Make an exact copy of the lines starting at the top of the listing below and ending at the line that contains "You are a computer-use agent. Image resolution: width=693", inclusive.

########################################

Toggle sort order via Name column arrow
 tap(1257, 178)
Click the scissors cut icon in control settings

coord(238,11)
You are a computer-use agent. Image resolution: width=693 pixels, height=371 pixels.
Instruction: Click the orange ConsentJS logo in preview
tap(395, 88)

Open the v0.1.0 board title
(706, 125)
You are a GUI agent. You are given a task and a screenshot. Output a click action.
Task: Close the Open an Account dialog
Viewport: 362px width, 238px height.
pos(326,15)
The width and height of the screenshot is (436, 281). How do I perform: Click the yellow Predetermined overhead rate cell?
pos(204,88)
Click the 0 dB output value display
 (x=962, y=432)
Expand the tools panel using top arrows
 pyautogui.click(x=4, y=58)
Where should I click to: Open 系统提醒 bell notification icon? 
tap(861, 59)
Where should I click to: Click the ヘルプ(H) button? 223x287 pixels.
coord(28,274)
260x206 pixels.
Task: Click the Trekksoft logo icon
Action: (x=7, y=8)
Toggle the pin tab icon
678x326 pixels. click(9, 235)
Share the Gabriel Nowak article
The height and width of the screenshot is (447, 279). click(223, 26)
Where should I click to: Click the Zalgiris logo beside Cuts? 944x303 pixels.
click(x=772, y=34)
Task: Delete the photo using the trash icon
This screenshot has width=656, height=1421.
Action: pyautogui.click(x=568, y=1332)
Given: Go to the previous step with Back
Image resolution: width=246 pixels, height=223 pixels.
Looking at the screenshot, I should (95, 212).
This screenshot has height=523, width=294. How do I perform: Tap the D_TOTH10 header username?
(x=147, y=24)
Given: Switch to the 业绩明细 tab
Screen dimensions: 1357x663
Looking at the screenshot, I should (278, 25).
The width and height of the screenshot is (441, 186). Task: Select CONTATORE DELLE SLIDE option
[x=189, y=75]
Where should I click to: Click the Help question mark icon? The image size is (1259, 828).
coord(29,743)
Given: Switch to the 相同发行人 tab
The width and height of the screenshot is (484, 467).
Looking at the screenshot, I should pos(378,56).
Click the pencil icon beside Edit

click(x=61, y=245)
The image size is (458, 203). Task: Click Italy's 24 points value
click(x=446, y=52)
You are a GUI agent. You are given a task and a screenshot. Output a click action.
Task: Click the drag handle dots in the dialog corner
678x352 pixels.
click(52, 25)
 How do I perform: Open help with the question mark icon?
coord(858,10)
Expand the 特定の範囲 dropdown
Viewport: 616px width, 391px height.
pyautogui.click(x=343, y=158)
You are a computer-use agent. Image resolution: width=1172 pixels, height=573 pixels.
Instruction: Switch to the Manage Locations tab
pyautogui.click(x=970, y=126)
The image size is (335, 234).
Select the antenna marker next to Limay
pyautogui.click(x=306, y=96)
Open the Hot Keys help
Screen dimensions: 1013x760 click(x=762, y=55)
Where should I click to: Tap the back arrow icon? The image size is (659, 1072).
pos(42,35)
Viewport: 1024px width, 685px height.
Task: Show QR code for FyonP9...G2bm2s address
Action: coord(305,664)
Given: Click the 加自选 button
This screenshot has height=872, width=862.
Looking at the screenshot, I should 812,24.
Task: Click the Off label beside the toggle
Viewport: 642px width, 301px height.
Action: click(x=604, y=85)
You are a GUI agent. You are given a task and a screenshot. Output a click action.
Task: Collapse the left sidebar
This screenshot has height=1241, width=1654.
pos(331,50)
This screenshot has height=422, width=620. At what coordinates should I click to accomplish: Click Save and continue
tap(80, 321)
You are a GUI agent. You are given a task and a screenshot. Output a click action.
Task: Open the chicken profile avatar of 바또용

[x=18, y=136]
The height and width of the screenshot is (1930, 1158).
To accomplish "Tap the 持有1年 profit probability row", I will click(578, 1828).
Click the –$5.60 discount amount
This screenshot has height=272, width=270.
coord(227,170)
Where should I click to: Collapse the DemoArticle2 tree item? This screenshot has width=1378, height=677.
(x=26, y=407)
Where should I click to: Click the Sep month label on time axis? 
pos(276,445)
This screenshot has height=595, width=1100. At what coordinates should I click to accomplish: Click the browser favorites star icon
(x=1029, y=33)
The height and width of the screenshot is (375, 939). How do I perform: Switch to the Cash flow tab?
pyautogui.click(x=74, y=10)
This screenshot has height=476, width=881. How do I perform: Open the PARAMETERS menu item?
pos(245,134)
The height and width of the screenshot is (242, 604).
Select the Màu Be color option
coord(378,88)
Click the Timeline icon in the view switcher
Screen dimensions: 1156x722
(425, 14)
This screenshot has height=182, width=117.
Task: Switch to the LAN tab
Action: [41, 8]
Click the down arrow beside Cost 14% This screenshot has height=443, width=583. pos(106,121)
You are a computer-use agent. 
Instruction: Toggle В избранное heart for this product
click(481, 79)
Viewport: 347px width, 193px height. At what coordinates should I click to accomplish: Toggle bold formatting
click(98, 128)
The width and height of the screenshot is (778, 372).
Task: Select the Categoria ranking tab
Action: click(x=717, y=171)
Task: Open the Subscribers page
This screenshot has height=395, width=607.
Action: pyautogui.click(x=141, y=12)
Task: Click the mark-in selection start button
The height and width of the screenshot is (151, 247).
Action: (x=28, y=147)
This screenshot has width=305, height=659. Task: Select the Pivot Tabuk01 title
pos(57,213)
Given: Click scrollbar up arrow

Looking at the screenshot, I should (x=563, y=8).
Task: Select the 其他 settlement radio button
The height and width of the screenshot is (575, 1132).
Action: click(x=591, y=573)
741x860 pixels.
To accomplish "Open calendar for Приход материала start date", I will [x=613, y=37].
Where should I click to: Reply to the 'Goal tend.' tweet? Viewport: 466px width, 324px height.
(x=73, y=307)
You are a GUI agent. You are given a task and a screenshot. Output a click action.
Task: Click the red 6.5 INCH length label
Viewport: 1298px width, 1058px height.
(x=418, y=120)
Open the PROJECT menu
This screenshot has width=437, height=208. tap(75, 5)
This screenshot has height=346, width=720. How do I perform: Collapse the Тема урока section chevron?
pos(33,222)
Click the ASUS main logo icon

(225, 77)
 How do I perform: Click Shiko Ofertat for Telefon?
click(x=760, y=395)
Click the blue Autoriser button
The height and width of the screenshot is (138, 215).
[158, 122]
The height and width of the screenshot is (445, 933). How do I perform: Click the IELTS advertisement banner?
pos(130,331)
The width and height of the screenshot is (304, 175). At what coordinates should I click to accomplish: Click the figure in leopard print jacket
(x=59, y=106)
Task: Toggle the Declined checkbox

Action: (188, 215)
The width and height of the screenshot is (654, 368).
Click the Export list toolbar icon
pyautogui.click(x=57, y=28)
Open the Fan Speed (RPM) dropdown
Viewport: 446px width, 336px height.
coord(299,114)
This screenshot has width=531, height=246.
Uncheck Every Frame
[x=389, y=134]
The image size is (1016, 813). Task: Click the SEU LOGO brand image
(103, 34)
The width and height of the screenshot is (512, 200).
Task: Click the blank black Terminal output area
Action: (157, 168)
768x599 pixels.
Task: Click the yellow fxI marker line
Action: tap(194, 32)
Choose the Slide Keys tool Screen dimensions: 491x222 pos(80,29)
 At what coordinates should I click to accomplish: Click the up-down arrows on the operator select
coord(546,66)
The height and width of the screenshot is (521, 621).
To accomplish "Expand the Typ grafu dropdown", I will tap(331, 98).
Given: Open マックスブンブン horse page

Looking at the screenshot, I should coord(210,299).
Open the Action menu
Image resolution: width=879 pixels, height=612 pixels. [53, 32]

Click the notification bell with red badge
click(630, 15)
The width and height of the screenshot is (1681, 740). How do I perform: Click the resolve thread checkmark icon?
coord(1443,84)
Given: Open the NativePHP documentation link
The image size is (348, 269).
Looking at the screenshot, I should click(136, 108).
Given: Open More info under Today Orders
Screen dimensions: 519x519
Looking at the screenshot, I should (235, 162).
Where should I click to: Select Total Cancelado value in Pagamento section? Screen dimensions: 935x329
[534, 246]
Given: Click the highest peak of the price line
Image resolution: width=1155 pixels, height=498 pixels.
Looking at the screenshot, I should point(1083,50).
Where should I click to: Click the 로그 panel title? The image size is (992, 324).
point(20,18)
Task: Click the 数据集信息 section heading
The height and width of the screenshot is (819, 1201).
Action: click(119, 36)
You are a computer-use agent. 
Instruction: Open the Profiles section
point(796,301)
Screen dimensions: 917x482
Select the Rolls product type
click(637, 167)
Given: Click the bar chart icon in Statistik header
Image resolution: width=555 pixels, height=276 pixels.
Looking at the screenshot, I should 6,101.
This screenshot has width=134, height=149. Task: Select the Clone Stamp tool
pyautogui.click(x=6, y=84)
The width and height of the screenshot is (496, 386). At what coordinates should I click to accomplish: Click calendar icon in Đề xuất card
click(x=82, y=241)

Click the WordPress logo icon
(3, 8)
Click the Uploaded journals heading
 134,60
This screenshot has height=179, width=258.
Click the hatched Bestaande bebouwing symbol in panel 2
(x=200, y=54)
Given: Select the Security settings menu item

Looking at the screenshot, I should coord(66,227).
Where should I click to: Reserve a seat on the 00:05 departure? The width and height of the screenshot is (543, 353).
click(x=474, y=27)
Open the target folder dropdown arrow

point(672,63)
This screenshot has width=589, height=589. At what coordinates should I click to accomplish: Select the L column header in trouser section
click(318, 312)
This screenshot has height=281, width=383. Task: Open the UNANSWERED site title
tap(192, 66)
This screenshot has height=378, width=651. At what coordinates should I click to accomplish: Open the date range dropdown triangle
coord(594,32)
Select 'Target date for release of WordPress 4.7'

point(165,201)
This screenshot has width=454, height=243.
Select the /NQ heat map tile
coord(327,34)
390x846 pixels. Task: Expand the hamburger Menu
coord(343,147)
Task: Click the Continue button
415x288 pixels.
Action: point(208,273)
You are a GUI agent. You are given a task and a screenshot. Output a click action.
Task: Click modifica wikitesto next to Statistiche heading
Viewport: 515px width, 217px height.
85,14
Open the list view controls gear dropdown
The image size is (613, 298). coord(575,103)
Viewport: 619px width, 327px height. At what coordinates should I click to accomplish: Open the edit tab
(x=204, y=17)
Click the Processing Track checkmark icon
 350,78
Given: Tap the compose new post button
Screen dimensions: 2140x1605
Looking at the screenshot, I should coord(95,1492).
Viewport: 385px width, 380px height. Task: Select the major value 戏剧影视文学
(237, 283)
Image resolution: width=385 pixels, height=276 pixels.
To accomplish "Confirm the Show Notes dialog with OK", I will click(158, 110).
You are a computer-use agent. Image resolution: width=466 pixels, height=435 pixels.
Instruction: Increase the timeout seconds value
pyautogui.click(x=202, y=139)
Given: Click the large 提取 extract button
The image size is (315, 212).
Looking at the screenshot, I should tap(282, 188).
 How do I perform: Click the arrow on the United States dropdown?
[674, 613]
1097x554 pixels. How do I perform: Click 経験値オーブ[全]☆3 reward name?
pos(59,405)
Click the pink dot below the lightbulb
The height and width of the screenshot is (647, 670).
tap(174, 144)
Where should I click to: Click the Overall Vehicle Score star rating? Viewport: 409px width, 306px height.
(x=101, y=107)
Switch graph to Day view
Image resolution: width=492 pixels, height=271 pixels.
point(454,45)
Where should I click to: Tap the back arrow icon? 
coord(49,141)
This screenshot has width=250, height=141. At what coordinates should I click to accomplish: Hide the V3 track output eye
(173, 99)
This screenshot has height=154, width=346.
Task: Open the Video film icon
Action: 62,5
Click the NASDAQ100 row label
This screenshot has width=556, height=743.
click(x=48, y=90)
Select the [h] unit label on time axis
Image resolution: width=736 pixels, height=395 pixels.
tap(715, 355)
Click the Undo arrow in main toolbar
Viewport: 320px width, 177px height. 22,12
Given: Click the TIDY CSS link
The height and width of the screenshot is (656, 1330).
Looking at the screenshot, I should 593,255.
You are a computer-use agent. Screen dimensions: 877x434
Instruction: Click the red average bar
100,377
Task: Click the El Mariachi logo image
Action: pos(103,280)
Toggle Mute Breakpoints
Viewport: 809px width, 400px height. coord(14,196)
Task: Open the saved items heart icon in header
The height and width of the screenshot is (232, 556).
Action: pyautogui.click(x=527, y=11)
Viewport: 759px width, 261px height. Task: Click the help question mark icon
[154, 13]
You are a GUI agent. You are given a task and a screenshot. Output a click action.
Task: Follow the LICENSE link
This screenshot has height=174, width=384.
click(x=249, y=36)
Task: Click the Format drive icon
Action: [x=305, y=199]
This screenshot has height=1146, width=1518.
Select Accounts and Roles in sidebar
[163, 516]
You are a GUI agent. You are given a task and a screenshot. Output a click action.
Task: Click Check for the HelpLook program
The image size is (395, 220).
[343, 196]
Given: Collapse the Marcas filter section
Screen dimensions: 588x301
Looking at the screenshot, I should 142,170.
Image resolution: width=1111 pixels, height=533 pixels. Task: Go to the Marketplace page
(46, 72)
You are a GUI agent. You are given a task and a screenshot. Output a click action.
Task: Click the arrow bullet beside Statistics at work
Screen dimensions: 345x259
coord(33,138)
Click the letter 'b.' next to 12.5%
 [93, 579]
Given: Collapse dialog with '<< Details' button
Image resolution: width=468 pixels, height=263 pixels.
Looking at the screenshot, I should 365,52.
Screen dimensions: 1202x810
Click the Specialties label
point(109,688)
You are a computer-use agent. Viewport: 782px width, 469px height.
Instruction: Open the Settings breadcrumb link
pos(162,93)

########################################

§ Response for this exercise
Toggle sort order via Name column arrow
 tap(1257, 178)
Click the scissors cut icon in control settings

coord(238,11)
You are a computer-use agent. Image resolution: width=693 pixels, height=371 pixels.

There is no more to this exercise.